# Thread: triangles

1. ## triangles

hello...got a quick question..3.) A rectangle and a triangle have equal areas. The length of the rectangle is 12 inches, and its width is 8 inches. If the base of the triangle is 32 inches, what is the length, in inches, of the altitude drawn to the base?
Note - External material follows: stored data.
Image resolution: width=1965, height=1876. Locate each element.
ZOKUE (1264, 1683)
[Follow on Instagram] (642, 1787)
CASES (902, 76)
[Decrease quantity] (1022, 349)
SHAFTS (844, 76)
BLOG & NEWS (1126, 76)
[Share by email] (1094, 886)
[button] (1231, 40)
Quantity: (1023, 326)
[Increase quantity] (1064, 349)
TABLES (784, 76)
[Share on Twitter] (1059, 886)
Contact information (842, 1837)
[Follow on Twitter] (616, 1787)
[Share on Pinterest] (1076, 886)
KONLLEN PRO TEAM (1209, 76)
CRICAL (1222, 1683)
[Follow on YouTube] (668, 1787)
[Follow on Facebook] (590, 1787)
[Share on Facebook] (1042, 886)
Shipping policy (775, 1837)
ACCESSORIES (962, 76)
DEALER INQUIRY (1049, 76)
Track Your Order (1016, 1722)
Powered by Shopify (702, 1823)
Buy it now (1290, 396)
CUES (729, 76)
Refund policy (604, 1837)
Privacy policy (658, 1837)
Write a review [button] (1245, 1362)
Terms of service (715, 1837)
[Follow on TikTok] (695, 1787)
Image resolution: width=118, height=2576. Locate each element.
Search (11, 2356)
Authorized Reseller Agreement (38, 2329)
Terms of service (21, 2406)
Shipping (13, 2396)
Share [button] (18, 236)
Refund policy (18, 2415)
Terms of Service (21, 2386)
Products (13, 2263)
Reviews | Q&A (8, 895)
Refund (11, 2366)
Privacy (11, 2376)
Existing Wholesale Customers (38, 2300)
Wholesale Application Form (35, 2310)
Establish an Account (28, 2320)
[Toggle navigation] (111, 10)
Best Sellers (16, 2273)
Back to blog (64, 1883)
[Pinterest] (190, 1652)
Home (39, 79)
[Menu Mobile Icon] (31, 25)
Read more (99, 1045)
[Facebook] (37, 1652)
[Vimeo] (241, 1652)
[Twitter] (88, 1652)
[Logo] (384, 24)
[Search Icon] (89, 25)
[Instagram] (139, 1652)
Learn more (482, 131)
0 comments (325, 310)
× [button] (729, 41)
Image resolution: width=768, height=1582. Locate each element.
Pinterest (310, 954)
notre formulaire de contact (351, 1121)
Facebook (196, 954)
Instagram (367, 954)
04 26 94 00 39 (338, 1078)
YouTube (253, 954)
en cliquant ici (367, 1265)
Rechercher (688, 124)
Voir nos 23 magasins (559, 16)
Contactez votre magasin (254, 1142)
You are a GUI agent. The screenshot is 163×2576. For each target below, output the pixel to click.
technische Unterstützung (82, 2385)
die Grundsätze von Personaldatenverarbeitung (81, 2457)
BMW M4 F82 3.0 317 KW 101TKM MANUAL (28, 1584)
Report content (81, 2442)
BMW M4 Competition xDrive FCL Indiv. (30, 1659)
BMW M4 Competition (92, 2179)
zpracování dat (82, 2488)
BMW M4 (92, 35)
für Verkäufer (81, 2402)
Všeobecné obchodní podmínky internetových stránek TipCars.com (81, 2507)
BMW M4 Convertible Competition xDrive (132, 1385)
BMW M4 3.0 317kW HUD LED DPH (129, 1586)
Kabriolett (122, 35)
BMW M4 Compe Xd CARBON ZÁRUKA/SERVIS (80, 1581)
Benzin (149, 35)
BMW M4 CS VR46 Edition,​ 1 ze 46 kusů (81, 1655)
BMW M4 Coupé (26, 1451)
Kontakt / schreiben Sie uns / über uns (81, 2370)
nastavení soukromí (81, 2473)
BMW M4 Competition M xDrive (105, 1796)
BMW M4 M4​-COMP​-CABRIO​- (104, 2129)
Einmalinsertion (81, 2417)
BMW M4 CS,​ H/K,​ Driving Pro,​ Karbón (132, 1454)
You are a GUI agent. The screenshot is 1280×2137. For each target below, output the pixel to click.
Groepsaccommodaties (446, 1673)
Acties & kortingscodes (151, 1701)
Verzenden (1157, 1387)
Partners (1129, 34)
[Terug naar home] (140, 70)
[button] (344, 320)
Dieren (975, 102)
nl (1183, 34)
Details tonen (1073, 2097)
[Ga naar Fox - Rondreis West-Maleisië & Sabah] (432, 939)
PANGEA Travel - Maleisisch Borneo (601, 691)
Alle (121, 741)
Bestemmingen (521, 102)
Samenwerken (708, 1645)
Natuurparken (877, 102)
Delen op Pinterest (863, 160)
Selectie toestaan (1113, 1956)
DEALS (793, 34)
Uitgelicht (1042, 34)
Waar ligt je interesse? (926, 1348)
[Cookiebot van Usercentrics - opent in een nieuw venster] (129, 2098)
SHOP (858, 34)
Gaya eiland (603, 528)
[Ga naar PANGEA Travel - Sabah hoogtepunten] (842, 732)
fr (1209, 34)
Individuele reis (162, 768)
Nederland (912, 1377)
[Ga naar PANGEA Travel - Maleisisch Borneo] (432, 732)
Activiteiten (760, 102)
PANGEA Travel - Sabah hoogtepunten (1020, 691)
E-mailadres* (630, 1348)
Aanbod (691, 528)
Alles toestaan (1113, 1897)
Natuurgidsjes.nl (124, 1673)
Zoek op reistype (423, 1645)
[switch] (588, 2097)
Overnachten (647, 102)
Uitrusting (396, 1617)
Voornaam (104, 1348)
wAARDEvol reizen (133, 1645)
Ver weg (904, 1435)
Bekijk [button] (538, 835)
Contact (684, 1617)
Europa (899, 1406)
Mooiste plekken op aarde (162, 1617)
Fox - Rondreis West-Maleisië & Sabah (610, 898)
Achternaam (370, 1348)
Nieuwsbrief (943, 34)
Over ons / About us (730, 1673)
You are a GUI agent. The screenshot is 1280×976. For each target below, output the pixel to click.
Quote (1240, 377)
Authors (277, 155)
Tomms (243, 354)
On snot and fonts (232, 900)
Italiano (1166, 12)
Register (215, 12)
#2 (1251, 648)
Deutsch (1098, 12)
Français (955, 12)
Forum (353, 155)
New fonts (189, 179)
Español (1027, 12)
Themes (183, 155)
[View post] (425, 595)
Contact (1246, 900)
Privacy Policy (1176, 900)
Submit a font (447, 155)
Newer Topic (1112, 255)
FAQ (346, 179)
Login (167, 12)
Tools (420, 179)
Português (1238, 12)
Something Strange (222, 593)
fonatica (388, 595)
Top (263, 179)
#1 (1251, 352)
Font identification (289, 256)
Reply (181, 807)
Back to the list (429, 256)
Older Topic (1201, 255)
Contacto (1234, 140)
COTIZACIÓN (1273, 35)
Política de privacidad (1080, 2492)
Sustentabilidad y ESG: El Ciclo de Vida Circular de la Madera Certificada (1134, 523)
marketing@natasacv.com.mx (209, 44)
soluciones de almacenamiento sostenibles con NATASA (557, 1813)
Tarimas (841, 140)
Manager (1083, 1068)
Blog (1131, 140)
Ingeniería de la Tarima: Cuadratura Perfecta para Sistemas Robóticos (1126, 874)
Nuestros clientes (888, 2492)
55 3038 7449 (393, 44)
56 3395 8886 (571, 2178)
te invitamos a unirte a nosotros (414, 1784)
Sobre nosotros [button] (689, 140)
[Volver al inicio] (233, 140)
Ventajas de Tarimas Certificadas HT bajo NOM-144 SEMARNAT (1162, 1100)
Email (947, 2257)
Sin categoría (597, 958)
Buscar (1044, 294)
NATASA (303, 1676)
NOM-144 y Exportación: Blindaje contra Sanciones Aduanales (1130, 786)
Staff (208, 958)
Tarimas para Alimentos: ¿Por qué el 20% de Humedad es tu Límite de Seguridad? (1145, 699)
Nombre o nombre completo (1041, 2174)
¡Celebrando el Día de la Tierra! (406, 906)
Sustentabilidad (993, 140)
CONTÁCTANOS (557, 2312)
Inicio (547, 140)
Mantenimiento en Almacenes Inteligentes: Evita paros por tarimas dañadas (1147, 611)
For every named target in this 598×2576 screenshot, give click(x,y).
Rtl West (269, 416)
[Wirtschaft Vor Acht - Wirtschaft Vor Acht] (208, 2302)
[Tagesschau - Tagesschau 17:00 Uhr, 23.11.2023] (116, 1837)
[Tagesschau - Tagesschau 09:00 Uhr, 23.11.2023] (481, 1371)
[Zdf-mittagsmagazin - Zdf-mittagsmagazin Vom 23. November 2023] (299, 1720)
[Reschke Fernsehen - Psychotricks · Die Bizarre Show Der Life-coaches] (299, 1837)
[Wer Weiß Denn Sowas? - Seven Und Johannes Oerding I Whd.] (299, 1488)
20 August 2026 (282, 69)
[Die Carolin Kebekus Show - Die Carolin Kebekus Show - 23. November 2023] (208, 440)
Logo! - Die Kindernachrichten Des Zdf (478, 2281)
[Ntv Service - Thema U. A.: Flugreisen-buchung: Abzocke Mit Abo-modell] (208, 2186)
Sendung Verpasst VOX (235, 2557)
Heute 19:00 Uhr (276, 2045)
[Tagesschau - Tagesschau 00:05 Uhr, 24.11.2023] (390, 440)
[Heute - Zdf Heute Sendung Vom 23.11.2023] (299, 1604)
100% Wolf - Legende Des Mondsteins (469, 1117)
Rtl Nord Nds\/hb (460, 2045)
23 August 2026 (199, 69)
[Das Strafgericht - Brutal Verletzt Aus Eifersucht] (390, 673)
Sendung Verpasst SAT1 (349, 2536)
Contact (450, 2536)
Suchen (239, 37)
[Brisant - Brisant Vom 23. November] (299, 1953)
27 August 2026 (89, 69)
2. Originally Posted by ralf klien
hello...got a quick question..3.) A rectangle and a triangle have equal areas. The length of the rectangle is 12 inches, and its width is 8 inches. If the base of the triangle is 32 inches, what is the length, in inches, of the altitude drawn to the base?
$A_{rectangle}=12\cdot{8}=96$

$A_{triangle}=A_{rectangle}$

So $A_{rectangle}=\frac{1}{2}b\cdot{h}=96$

We know that $b=32$

So $96=\frac{1}{2}\cdot{32}\cdot{h}$

solve for h

3. Originally Posted by ralf klien
hello...got a quick question..3.) A rectangle and a triangle have equal areas. The length of the rectangle is 12 inches, and its width is 8 inches. If the base of the triangle is 32 inches, what is the length, in inches, of the altitude drawn to the base?
Since $lw=\frac{1}{2}bh$ where l=length, w=width, b=base, and h=height (or altitude). Solving for h we have: $h=\frac{2lw}{b}=\frac{2(12)(8)}{32}=6 \ inches$.

Hope this makes sense!!